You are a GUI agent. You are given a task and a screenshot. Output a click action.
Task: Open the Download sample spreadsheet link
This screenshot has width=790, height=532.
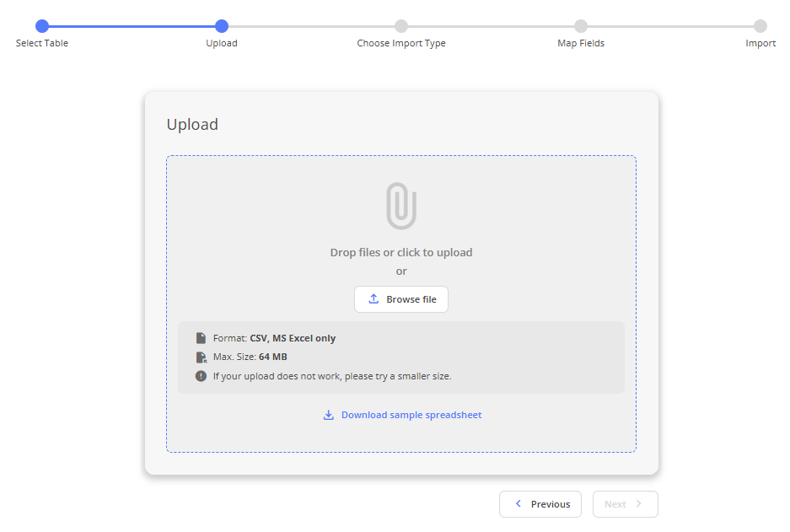[x=411, y=415]
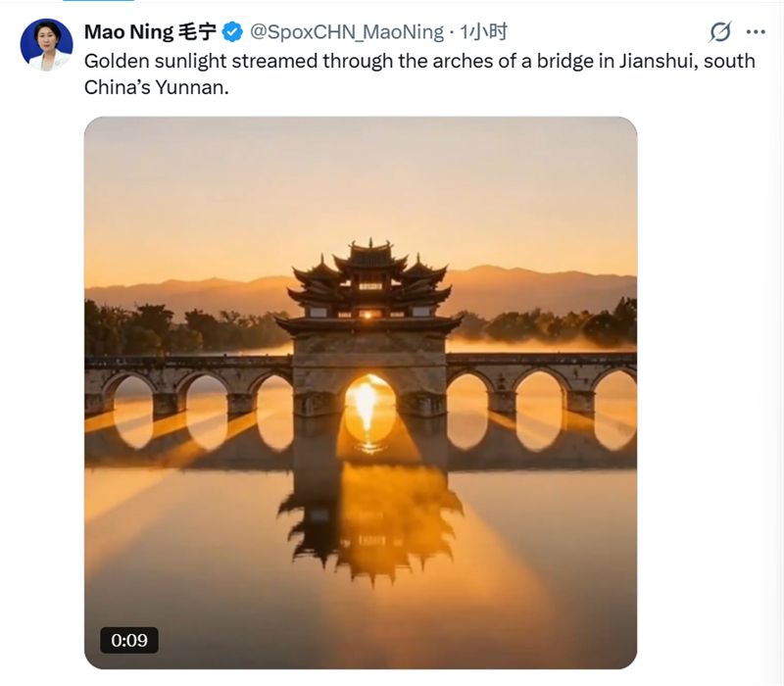This screenshot has width=784, height=686.
Task: Click the pavilion reflection in the water
Action: click(369, 519)
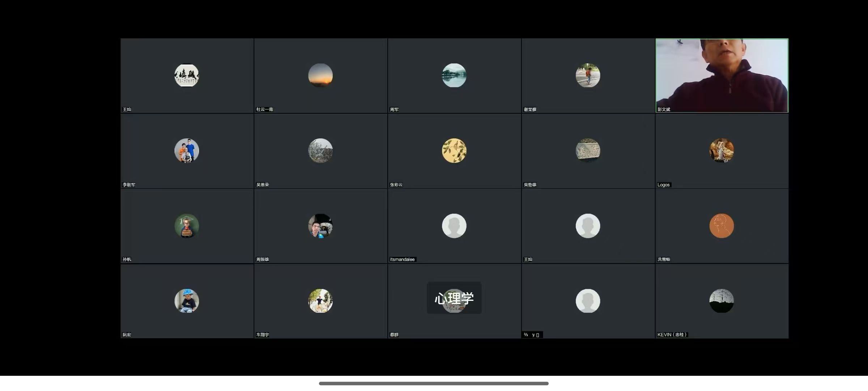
****************
### [Work to complete]
Above are the records; return them exactly, minus the pictures.

### [Solution to this problem]
You are a GUI agent. You are given a task and a screenshot. Output a click action.
Task: Open the Download sample spreadsheet link
This screenshot has width=790, height=532.
[x=411, y=415]
This screenshot has width=784, height=686.
Task: Click the pavilion reflection in the water
Action: click(369, 519)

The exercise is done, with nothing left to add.